This series contains the records of the Coal Mines Reorganisation Commission: including the minutes of its meetings, reports on revaluation of many collieries, correspondence and reports concerning amalgamation proposals and other regional files of the commission. There are also a few files which relate to general policy and establishment matters.

Date: 1926-1939
Held by: The National Archives, Kew
Legal status: Public Record(s)
Language: English

Coal Mines Reorganisation Commission, 1930-1938

Physical description: 204 files and volumes
Publication note:

Two reports of the Coal Mines Re-organisation Commission, for 1933-1934 and 1935-1936 were published (Cmd 4468 and Cmd 5069).

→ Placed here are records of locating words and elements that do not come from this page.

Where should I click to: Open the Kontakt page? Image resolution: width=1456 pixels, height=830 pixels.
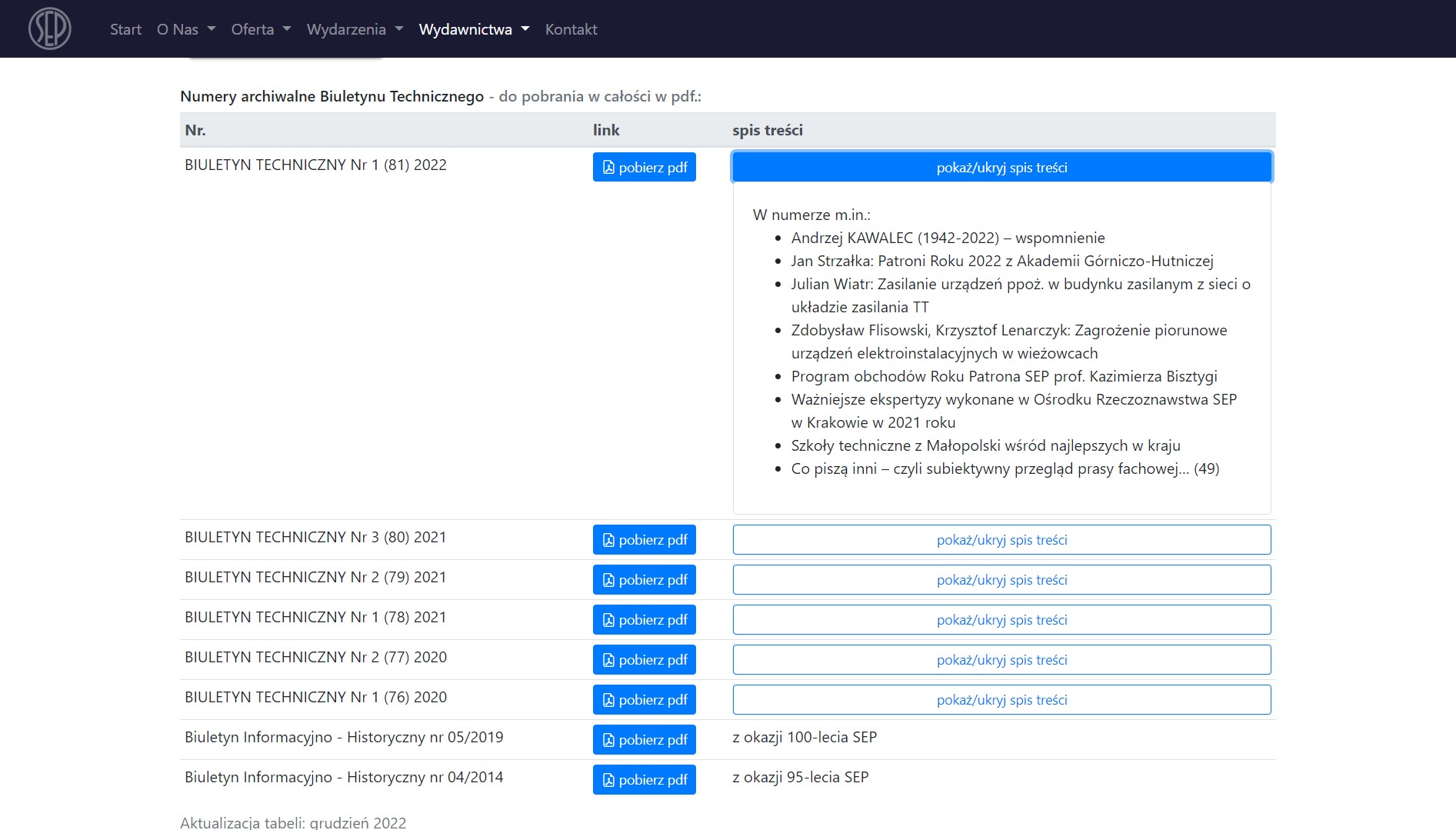[x=571, y=29]
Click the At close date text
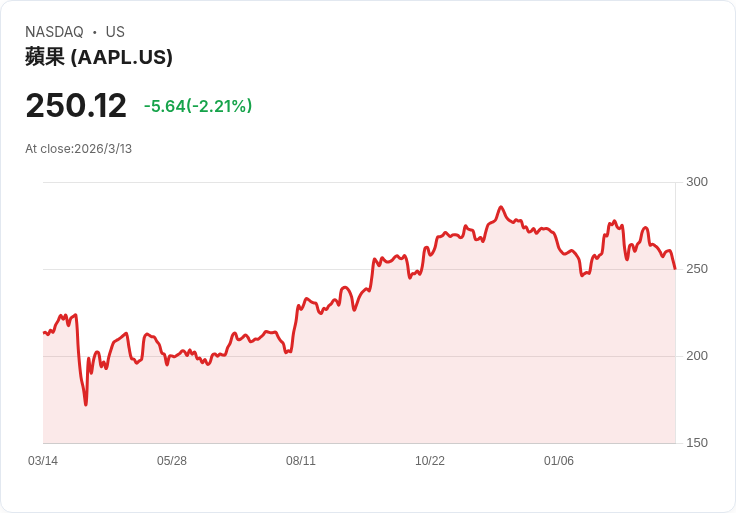 [x=79, y=149]
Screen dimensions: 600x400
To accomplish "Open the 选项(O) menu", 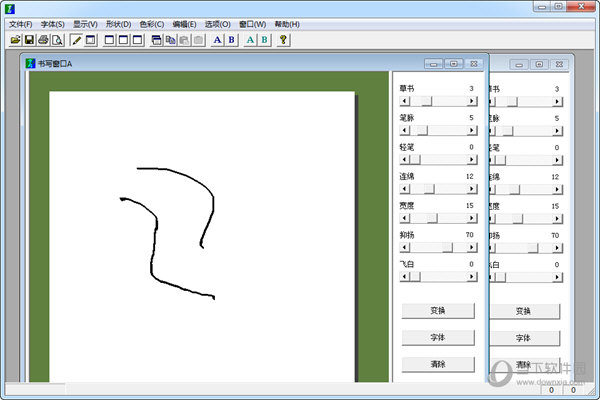I will (x=217, y=23).
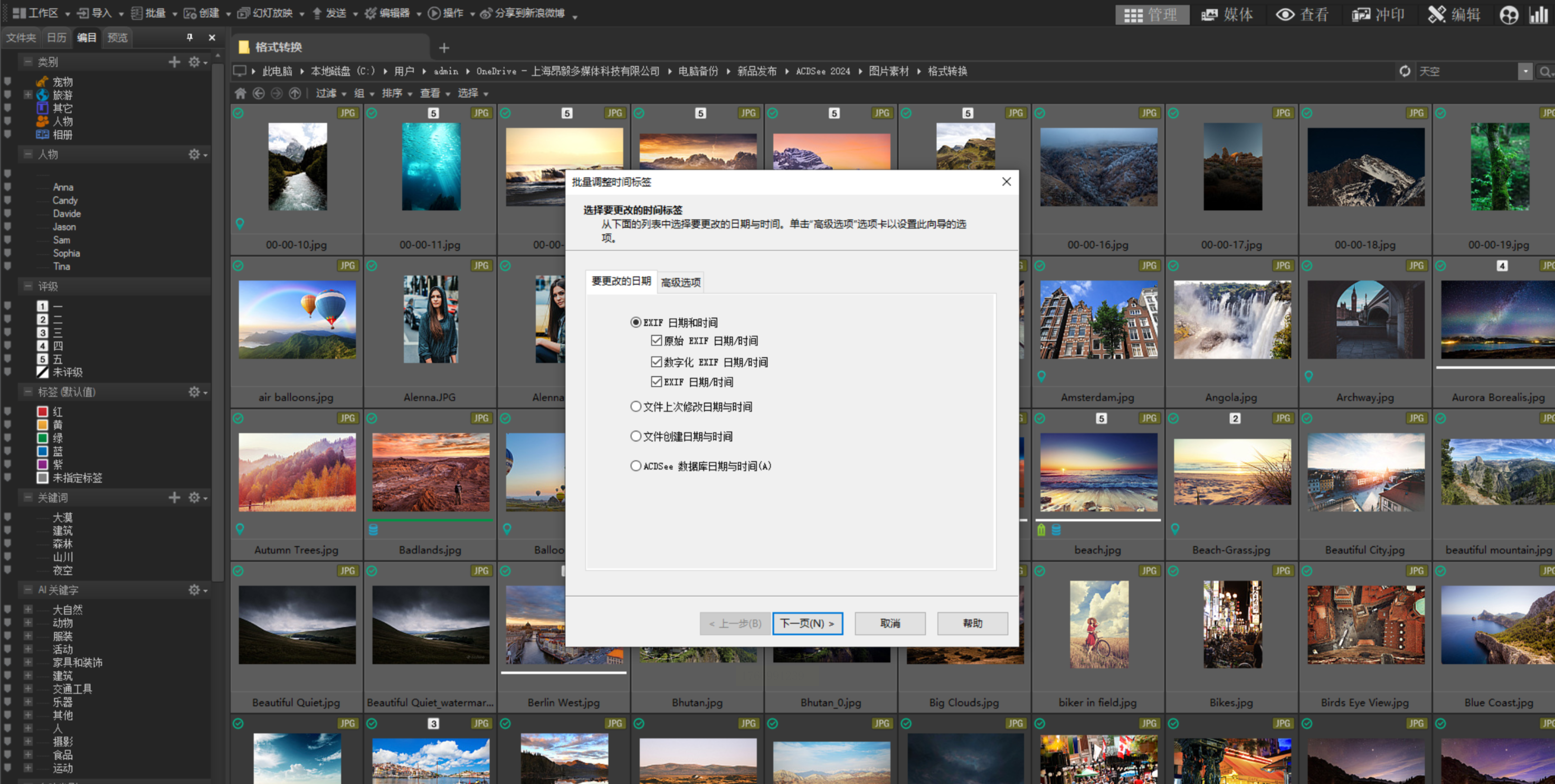Open the 过滤 dropdown menu
Screen dimensions: 1555x784
click(x=330, y=93)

Administrative / biographical background:

The Coal Mines Reorganisation Commission was established under Part II of the Coal Mines Act 1930 and formed part of a policy of long term reorganisation in order to make the coal industry more competitive.

The commission consisted of five commissioners, under the chairmanship of Sir Ernest Gowers who was appointed by the President of the Board of Trade. Its functions were: 'to further the re-organisation of' the coal mining industry with a view to facilitate the production, supply and sale of coal by owners of coal mines and for that purpose to promote and assist, by the preparation of schemes and otherwise, the amalgamation of undertakings consisting of or comprising coal mines, where such amalgamations appear to the Commission to be in the national interest.' To this end, it formulated schemes which were submitted to the Railway and Canal Commission for ratification, amendment or rejection.

The commission was advised by a body of professional and technical agents paid by the Board of Trade. Coal owners co-operating with the commission could recoup the expenses involved from the Board of Trade. The amalgamation of small uneconomic units of production represented the formalisation of a process which had already been occurring for decades on a voluntary basis.

However, the work of the commission made little headway, partly because of the opposition from coal owners and partly because such rationalisation was bound to exacerbate the unemployment problem.

In 1934 the commission commenced working on schemes for compulsory amalgamations. However, the first major compulsory scheme, for collieries in West Yorkshire, was rejected in May 1935 by the Railway and Canal Commission both on its merits and on legal grounds. Following this the Board of Trade asked the commission to refrain from initiating further schemes pending a review of government policy and in May 1936 a Bill to widen the powers of the commission was withdrawn due to opposition.

A fresh review of the state of the coal industry led to a government decision to concentrate on the unification of royalties (i.e. the ownership of unworked coal) and the vesting of ownership of these royalties in a new corporate body. This was intended to prepare the way for subsequent amalgamations of undertakings. The Coal (Registration of Ownership) Act 1937 gave the Mines Department of the Board of Trade the task of establishing a Register of Coal Holdings. The Coal Act 1938 set up the Coal Commission to complete this register and to purchase all royalties. This act also transferred the powers and functions of the Coal Mines Re-organisation Commission to the Coal Commission. The transfer took place on 29 July 1938.